→ **Records supplied**
== Segment start ==
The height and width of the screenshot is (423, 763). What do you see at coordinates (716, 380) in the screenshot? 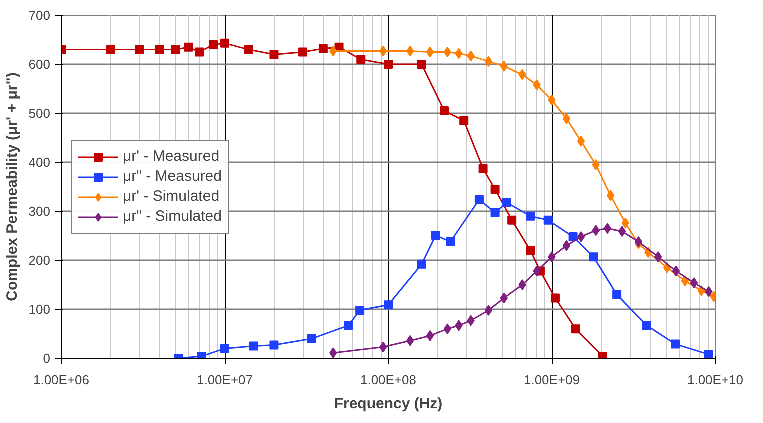
I see `x-tick-label: 1.00E+10` at bounding box center [716, 380].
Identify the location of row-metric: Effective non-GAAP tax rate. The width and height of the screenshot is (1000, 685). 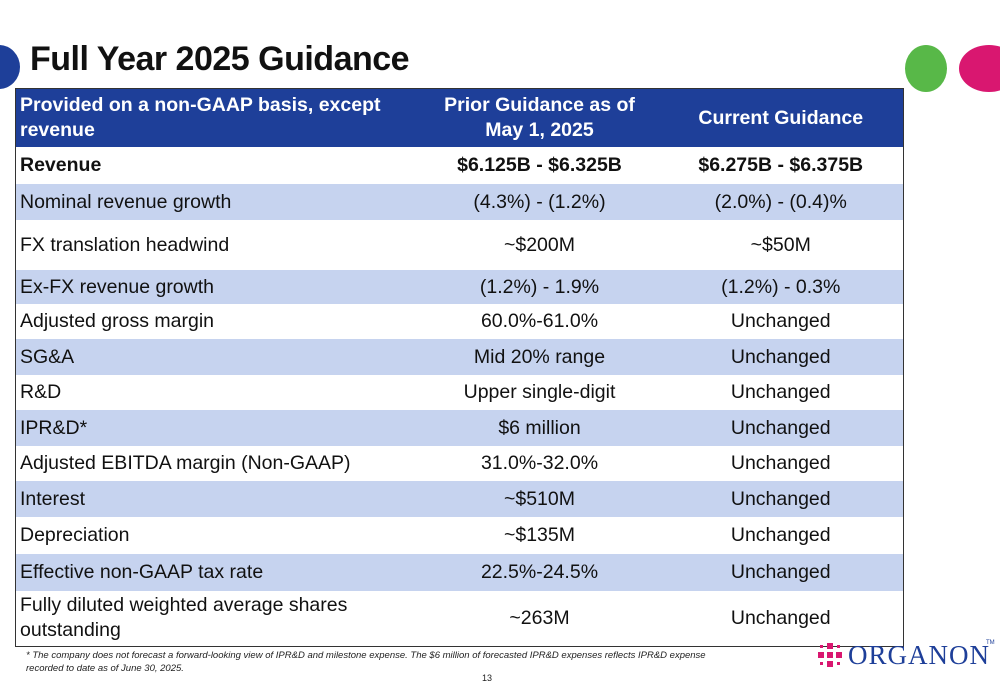
(218, 572).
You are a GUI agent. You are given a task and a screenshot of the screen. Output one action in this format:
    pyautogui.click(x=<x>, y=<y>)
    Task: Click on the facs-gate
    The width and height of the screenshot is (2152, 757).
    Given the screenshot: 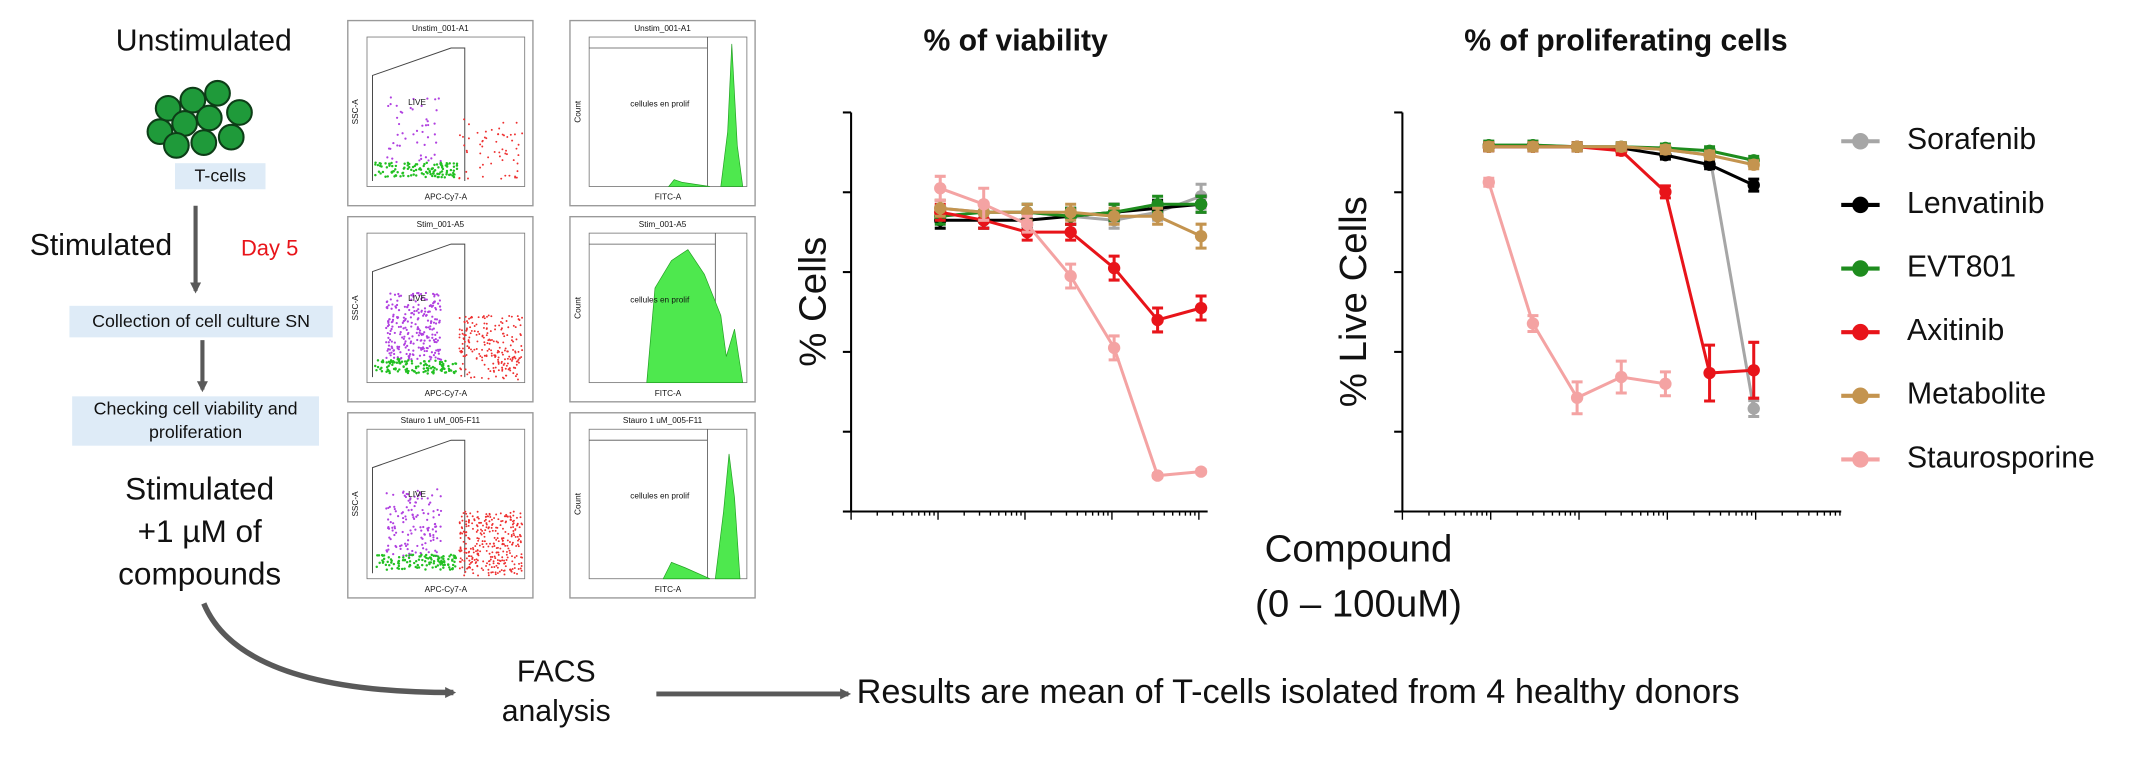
== Segment end ==
→ **How to complete this task**
Format the records from the line with "You are a GUI" up to and including the last line as a JSON list of strings, one string per line, with blank lines omitted. Leave out the pictures.

→ **Solution for this task**
[
  "You are a GUI agent. You are given a task and a screenshot of the screen. Output one action in this format:",
  "    pyautogui.click(x=<x>, y=<y>)",
  "    Task: Click on the facs-gate",
  "    The width and height of the screenshot is (2152, 757).",
  "    Given the screenshot: "
]